▶ _YOUR TASK_:
Return, exactly as written, every line from the first line of the data below through the line that contains "ditayangkan (79, 309)".

▶ _DATASET ENTRIES_:
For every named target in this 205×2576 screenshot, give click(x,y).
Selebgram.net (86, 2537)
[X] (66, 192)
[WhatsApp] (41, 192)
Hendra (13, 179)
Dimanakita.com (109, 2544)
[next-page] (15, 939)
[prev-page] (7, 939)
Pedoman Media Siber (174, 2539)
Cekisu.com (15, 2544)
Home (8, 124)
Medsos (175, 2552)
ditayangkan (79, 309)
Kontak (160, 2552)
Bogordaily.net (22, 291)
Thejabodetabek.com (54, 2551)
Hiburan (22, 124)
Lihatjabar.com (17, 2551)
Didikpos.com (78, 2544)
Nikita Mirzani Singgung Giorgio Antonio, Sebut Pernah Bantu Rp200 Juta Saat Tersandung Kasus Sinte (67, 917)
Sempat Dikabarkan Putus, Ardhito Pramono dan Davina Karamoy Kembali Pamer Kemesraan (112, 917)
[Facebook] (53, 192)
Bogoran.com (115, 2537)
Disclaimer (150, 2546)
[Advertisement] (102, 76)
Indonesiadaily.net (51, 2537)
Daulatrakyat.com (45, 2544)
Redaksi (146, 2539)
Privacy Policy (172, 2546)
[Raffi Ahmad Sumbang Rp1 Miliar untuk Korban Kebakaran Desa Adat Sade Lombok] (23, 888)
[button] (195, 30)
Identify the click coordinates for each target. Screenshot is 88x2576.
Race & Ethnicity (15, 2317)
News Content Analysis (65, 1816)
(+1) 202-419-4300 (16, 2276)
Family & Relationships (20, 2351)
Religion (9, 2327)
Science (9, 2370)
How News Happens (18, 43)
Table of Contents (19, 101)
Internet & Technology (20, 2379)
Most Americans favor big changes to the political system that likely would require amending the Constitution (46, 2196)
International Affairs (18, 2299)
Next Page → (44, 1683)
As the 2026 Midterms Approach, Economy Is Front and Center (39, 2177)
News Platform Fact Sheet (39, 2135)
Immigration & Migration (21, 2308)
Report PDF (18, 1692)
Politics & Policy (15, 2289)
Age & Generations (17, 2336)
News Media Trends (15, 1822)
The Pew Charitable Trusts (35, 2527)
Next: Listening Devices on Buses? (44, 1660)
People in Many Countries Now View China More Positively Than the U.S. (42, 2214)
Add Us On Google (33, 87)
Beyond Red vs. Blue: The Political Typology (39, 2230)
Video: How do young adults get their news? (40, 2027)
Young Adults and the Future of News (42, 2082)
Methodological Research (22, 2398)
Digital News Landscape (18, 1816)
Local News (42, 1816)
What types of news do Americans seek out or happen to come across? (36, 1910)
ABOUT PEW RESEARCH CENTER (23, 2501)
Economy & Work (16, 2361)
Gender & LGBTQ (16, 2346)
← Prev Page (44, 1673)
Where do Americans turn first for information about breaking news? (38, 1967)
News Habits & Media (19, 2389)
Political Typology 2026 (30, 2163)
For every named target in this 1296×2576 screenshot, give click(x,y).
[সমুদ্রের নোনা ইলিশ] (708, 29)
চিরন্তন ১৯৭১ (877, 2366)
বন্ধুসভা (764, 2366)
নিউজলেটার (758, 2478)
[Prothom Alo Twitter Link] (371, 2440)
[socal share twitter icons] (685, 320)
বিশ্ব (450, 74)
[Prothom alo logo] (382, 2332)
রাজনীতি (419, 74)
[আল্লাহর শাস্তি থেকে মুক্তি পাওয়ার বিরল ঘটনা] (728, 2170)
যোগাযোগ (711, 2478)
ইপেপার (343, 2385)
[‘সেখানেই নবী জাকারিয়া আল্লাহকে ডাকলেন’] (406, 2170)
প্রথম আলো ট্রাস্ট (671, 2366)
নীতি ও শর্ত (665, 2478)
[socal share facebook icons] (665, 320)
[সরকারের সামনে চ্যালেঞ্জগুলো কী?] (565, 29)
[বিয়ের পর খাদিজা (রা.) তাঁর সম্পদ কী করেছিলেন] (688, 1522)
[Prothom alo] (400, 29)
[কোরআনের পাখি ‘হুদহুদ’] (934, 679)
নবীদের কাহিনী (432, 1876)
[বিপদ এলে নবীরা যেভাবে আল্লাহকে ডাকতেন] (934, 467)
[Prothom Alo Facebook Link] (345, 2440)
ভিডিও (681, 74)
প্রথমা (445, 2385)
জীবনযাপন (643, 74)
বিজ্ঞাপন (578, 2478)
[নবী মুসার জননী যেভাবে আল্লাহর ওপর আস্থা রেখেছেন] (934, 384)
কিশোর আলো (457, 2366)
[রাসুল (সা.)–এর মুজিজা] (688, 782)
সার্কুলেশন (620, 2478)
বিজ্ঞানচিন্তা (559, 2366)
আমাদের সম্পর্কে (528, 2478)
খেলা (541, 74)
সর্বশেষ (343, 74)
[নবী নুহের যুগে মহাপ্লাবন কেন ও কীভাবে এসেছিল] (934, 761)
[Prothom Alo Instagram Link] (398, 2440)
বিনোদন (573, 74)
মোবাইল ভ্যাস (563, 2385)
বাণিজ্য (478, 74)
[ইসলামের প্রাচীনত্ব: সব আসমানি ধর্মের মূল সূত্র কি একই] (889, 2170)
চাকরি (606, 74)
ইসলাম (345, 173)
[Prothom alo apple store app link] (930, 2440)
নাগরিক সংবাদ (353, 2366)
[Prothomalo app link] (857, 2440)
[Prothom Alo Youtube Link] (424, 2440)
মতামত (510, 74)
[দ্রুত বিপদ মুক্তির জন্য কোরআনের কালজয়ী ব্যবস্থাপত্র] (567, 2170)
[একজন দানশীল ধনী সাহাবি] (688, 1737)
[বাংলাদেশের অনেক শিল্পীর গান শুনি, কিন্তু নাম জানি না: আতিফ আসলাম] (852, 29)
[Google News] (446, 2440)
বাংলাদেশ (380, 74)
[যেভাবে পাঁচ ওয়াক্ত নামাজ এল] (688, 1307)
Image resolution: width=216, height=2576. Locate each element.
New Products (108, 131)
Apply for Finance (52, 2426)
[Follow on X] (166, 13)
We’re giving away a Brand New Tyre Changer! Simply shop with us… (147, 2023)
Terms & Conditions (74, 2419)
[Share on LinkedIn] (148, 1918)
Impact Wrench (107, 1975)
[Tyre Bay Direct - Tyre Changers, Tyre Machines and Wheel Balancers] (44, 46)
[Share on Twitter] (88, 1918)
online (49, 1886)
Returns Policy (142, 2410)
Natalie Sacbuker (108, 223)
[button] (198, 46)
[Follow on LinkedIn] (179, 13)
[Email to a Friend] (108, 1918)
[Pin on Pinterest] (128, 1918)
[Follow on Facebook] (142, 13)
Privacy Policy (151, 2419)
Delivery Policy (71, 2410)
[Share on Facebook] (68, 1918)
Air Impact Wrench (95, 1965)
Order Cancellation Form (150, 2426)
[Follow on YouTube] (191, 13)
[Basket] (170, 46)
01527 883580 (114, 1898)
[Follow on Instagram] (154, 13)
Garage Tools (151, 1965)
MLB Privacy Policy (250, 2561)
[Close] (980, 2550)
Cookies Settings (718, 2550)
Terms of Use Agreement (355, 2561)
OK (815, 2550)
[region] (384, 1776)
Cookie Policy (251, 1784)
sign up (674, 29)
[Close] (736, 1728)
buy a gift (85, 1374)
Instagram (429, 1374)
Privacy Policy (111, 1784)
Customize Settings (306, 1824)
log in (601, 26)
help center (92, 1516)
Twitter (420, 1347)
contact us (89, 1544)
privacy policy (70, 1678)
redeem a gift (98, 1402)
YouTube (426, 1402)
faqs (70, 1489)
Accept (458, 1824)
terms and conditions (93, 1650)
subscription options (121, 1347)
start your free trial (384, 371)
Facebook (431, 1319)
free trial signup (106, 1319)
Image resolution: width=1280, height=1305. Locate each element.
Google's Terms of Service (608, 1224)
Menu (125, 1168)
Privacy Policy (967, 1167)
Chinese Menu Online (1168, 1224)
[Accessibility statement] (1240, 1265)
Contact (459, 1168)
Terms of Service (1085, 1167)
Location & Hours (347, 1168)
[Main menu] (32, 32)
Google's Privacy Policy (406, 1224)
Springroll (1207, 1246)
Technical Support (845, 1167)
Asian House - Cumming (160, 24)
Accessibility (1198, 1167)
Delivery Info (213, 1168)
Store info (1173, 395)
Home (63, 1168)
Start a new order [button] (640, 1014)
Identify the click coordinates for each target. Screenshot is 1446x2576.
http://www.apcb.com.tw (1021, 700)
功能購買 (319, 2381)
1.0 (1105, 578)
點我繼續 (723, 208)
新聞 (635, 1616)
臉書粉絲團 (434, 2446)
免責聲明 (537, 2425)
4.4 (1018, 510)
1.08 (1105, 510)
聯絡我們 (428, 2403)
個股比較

▶ _TASK OUTPUT_:
For every named target in this 205×2576 screenshot, give click(x,y).
Selebgram.net (86, 2537)
[X] (66, 192)
[WhatsApp] (41, 192)
Hendra (13, 179)
Dimanakita.com (109, 2544)
[next-page] (15, 939)
[prev-page] (7, 939)
Pedoman Media Siber (174, 2539)
Cekisu.com (15, 2544)
Home (8, 124)
Medsos (175, 2552)
ditayangkan (79, 309)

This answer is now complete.